Can’t afford a Sixties Triumph? We’ve made a couple of unique specials with a classic twist for the price of a main service. Here’s the first.
Words and photography: Kirsty Garner & Matt
We know how great classic ownership is, but it isn’t the cheapest pastime.
It’s daunting for those not used to looking after old bikes with their manual ignition, finding top dead centre… and how do you explain tickling carbs?
And for new riders, or those more used to modern bikes, there’s the fun of changing gear with the foot you’ve used for braking, up instead of down for gears on some models but not others and of course a total lack of brakes.
Some modern bikes already look good, like Triumph’s Bonneville family, Kawasaki’s W800 and Harley Sportsters. But they also carry a price that could get you a true classic.
The two bikes here had the budget of a bag of jelly babies, needed to suit the rider and be something a little different that would fit in at an old bike meet.
Suzuki GS500E
When a friend of mine, Kirsty, wanted to do her bike test I thought I’d let her have a go on an old GS500E I had in the shed after her CBT. Stupid idea.
This poor, unloved ex-training school bike had last been ridden in the midst of winter, then parked up.
Although a battery started the engine up with fresh petrol, everything else was seized.
I had to jump up and down on the pillion seat to free the shock linkage (it didn’t free it, just compressed it, but made it easier for Kirsty to get her feet on the ground), you could only change gear with a mallet as the gear selector shaft was seized in the aluminium sprocket cover (so we stayed in first), the forks were leaking and the brakes were terrible. What an introduction to the wonders of motorcycling…

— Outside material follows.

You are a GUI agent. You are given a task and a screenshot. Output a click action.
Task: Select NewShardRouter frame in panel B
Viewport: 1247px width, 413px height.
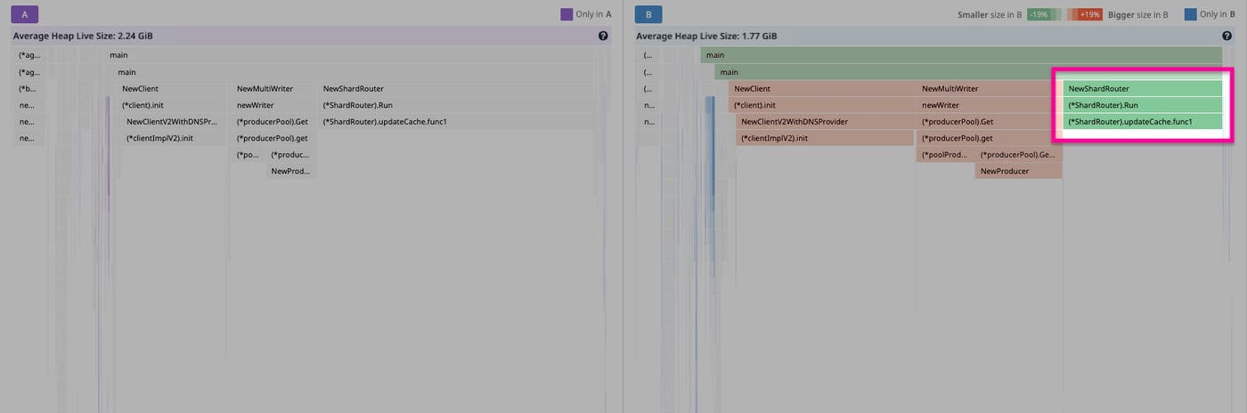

Somehow, she loved it and took a shine to the barely-mobile Suzuki. Hopefully that early foray helped with clutch control and getting used to the larger bike.
After passing her test first time, we were talking about bike choice as she wanted a classic bike.
Then the GS500 came up again – after all, it is an air-cooled 500cc parallel twin, albeit in a modern frame.
But that frame is steel, hence easily modified, so some fag-packet designs were hatched to make a new, lower, narrower subframe to make it fit Kirsty’s size and hopefully look a little less modern. This meant stripping the bike.